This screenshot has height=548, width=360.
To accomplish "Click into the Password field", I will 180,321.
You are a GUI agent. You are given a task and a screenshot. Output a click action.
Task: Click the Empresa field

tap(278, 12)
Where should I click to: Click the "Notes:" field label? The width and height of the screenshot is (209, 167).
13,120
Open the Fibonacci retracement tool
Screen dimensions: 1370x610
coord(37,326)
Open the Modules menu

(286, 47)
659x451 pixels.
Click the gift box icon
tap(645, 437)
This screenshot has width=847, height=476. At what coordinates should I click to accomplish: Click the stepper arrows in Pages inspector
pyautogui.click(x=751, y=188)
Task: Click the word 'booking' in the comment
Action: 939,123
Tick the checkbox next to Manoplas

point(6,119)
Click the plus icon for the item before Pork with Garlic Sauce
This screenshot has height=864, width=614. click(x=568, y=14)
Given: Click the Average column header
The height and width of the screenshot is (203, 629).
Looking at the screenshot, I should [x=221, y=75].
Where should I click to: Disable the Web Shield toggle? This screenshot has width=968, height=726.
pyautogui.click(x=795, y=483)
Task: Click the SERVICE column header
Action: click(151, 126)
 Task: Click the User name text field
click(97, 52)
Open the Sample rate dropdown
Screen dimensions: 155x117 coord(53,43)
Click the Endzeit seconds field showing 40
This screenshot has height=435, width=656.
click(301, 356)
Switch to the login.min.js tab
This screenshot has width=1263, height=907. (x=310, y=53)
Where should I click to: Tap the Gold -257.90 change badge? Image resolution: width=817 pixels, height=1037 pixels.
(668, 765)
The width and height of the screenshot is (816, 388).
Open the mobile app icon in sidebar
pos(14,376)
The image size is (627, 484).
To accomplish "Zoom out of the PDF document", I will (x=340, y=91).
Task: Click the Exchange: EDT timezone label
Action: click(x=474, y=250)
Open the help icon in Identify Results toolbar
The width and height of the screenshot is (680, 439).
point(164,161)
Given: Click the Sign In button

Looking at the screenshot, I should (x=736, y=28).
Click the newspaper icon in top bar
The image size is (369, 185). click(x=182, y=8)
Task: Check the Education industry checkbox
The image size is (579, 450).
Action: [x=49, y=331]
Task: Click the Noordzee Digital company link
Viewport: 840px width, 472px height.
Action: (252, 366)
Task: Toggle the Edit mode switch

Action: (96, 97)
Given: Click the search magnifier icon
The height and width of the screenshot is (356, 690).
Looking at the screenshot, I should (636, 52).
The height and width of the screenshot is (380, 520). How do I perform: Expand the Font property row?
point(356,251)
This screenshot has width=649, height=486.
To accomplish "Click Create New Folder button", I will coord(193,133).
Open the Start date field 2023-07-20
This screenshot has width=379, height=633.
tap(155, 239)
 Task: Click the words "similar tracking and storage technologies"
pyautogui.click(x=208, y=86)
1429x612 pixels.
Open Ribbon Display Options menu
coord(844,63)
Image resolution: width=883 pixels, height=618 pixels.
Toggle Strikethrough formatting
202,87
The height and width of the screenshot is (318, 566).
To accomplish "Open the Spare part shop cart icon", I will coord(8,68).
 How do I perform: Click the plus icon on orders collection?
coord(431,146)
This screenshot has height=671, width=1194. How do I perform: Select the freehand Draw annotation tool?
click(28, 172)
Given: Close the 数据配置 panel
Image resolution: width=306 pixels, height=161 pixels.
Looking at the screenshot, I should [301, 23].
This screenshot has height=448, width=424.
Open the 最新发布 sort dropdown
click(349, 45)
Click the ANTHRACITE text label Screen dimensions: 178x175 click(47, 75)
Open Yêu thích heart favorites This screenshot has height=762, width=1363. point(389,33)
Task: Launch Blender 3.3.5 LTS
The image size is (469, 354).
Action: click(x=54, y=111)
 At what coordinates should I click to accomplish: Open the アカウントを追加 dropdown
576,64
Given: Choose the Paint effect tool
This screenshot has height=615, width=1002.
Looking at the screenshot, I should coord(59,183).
────────────────────
§ **EXERCISE**
Exactly as written, transcribe every line shown above.

§ **ANSWER BELOW**
This screenshot has height=548, width=360.
To accomplish "Click into the Password field", I will 180,321.
You are a GUI agent. You are given a task and a screenshot. Output a click action.
Task: Click the Empresa field

tap(278, 12)
Where should I click to: Click the "Notes:" field label? The width and height of the screenshot is (209, 167).
13,120
Open the Fibonacci retracement tool
Screen dimensions: 1370x610
coord(37,326)
Open the Modules menu

(286, 47)
659x451 pixels.
Click the gift box icon
tap(645, 437)
This screenshot has width=847, height=476. At what coordinates should I click to accomplish: Click the stepper arrows in Pages inspector
pyautogui.click(x=751, y=188)
Task: Click the word 'booking' in the comment
Action: 939,123
Tick the checkbox next to Manoplas

point(6,119)
Click the plus icon for the item before Pork with Garlic Sauce
This screenshot has height=864, width=614. click(x=568, y=14)
Given: Click the Average column header
The height and width of the screenshot is (203, 629).
Looking at the screenshot, I should [x=221, y=75].
Where should I click to: Disable the Web Shield toggle? This screenshot has width=968, height=726.
pyautogui.click(x=795, y=483)
Task: Click the SERVICE column header
Action: click(151, 126)
 Task: Click the User name text field
click(97, 52)
Open the Sample rate dropdown
Screen dimensions: 155x117 coord(53,43)
Click the Endzeit seconds field showing 40
This screenshot has height=435, width=656.
click(301, 356)
Switch to the login.min.js tab
This screenshot has width=1263, height=907. (x=310, y=53)
Where should I click to: Tap the Gold -257.90 change badge? Image resolution: width=817 pixels, height=1037 pixels.
(668, 765)
The width and height of the screenshot is (816, 388).
Open the mobile app icon in sidebar
pos(14,376)
The image size is (627, 484).
To accomplish "Zoom out of the PDF document", I will (x=340, y=91).
Task: Click the Exchange: EDT timezone label
Action: click(x=474, y=250)
Open the help icon in Identify Results toolbar
The width and height of the screenshot is (680, 439).
point(164,161)
Given: Click the Sign In button

Looking at the screenshot, I should (x=736, y=28).
Click the newspaper icon in top bar
The image size is (369, 185). click(x=182, y=8)
Task: Check the Education industry checkbox
The image size is (579, 450).
Action: [x=49, y=331]
Task: Click the Noordzee Digital company link
Viewport: 840px width, 472px height.
Action: (252, 366)
Task: Toggle the Edit mode switch

Action: (96, 97)
Given: Click the search magnifier icon
The height and width of the screenshot is (356, 690).
Looking at the screenshot, I should (636, 52).
The height and width of the screenshot is (380, 520). How do I perform: Expand the Font property row?
point(356,251)
This screenshot has width=649, height=486.
To accomplish "Click Create New Folder button", I will coord(193,133).
Open the Start date field 2023-07-20
This screenshot has width=379, height=633.
tap(155, 239)
 Task: Click the words "similar tracking and storage technologies"
pyautogui.click(x=208, y=86)
1429x612 pixels.
Open Ribbon Display Options menu
coord(844,63)
Image resolution: width=883 pixels, height=618 pixels.
Toggle Strikethrough formatting
202,87
The height and width of the screenshot is (318, 566).
To accomplish "Open the Spare part shop cart icon", I will coord(8,68).
 How do I perform: Click the plus icon on orders collection?
coord(431,146)
This screenshot has height=671, width=1194. How do I perform: Select the freehand Draw annotation tool?
click(28, 172)
Given: Close the 数据配置 panel
Image resolution: width=306 pixels, height=161 pixels.
Looking at the screenshot, I should [301, 23].
This screenshot has height=448, width=424.
Open the 最新发布 sort dropdown
click(349, 45)
Click the ANTHRACITE text label Screen dimensions: 178x175 click(47, 75)
Open Yêu thích heart favorites This screenshot has height=762, width=1363. point(389,33)
Task: Launch Blender 3.3.5 LTS
The image size is (469, 354).
Action: click(x=54, y=111)
 At what coordinates should I click to accomplish: Open the アカウントを追加 dropdown
576,64
Given: Choose the Paint effect tool
This screenshot has height=615, width=1002.
Looking at the screenshot, I should coord(59,183).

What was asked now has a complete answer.